Field Guide · technology

Also known as: ILS

ILS (Instrument Landing System) is a precision-approach navaid that guides an aircraft down to a runway along a fixed lateral and vertical path, even in poor visibility. It uses two radiated beams — a localizer for left/right alignment and a glideslope for the descent angle — each formed from two overlapping tones. Where the tones are equally strong the aircraft is on course; an imbalance drives the cockpit needle toward the stronger side.1 Because the guidance is encoded in the depth of two amplitude-modulated tones, an ILS receiver only has to compare tone strengths, not measure phase.

runway 150 Hz lobe 90 Hz lobe on course: 90 Hz = 150 Hz
The ILS localizer overlaps a 90 Hz and a 150 Hz lobe along the centerline; equal tone depth means on-course, imbalance shows the deviation.

How it works

Both ILS beams work by difference in depth of modulation (DDM). The localizer, near 110 MHz in the VHF band, radiates a carrier modulated on one side of the runway centerline mostly by a 150 Hz tone and on the other side mostly by a 90 Hz tone; the two patterns overlap along the centerline where their modulation depths are equal. The receiver demodulates the AM envelope, measures how much 90 Hz versus 150 Hz is present, and deflects the course-deviation indicator toward the tone that dominates. The glideslope, near 330 MHz in the UHF band, does the same thing in the vertical plane so the aircraft can hold a typical 3° descent.
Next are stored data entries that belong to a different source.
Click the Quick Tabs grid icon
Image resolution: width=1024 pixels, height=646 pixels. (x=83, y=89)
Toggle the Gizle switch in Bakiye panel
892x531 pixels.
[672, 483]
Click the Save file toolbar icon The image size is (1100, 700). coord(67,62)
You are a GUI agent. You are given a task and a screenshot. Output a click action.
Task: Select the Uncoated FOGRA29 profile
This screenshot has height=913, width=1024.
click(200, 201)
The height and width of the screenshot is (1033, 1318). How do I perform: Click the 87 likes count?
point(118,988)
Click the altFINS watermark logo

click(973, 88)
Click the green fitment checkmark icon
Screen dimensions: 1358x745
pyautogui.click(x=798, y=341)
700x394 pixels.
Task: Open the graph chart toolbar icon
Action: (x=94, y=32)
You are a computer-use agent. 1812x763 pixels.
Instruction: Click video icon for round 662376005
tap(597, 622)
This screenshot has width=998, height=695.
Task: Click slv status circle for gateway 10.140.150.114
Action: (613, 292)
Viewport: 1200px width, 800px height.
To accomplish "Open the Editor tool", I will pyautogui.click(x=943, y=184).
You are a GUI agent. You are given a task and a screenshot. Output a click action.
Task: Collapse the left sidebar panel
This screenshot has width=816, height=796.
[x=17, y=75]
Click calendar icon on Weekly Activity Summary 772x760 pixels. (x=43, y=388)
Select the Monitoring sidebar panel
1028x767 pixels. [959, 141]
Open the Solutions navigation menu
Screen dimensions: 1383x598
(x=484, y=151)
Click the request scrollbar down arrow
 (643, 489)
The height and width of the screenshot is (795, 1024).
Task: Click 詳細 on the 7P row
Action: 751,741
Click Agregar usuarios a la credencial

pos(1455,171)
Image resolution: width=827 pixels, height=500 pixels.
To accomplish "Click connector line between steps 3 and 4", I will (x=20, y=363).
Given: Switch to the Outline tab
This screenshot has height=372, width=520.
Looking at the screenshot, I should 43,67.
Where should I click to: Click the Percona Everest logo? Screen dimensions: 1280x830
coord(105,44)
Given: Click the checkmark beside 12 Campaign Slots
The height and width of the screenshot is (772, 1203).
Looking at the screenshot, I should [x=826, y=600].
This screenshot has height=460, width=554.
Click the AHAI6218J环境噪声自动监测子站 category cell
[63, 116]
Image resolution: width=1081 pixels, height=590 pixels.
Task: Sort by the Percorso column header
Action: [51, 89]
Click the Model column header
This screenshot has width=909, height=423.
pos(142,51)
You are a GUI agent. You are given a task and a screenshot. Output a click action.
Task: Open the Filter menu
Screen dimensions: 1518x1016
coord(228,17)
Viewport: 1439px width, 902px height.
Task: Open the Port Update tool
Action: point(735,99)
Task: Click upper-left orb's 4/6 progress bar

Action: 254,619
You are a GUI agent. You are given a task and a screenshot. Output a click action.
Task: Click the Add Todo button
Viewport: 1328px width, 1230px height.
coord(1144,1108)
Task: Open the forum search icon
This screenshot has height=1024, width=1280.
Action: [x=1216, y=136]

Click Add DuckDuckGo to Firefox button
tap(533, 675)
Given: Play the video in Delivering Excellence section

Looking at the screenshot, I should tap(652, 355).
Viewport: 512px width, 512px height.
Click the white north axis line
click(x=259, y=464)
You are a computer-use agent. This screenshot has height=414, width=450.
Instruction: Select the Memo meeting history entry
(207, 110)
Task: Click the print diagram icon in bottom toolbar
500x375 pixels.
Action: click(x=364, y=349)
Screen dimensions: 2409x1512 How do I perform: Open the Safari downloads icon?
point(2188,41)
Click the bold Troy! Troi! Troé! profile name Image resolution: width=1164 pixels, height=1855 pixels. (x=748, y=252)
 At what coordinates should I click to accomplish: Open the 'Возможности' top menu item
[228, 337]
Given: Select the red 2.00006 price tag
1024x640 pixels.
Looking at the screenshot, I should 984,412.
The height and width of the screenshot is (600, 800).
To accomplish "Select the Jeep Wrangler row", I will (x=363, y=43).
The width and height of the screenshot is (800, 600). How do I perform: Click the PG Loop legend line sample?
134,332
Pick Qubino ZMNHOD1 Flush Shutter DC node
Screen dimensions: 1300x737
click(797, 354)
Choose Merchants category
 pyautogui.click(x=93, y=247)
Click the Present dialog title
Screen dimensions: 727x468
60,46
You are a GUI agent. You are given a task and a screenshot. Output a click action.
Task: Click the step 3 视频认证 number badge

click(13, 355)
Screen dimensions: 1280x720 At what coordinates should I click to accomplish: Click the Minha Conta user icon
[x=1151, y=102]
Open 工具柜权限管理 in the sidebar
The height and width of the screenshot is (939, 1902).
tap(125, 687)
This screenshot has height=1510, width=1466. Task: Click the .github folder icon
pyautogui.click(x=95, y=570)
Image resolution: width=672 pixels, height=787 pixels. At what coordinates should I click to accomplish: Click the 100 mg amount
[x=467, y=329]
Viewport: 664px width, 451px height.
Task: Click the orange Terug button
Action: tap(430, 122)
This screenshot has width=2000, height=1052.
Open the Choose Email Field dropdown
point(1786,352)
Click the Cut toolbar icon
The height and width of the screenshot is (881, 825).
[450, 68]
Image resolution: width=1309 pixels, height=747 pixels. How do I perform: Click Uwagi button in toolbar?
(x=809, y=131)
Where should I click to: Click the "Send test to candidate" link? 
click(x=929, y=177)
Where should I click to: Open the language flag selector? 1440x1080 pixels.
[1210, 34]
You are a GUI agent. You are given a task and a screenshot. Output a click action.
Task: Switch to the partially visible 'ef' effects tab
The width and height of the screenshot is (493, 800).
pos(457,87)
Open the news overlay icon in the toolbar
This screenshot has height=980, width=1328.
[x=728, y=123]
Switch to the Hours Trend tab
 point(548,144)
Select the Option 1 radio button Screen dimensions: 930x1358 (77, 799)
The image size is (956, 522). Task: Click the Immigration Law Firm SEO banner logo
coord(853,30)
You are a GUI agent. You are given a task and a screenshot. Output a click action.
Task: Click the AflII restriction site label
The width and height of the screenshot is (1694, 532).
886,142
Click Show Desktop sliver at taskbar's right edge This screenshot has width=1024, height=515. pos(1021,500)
Along the approach, marker beacons (or, increasingly, DME distance) mark fixed points to the threshold. ILS installations are certified in categories (CAT I, II, III) according to how low a decision height and visibility they support, with CAT III enabling near-zero-visibility autoland. The localizer also carries a Morse identifier, much like VOR.

Relevance to SDR

ILS is a compact demonstration of AM tone-depth signalling: a software-defined radio parked on a localizer frequency can recover the composite audio, filter out the 90 Hz and 150 Hz tones, and compute their relative depth to reproduce the cockpit needle. It shares the aeronautical navigation bands with VOR and DME and rounds out the classic navaid set. GopherTrunk does not decode ILS; it is a land-mobile trunking scanner, and ILS appears here to give the AM-modulation family concrete real-world context.

Sources

  1. Instrument landing system — Wikipedia, for the localizer/glideslope structure, the 90 Hz and 150 Hz DDM principle, marker beacons, and CAT I/II/III performance categories.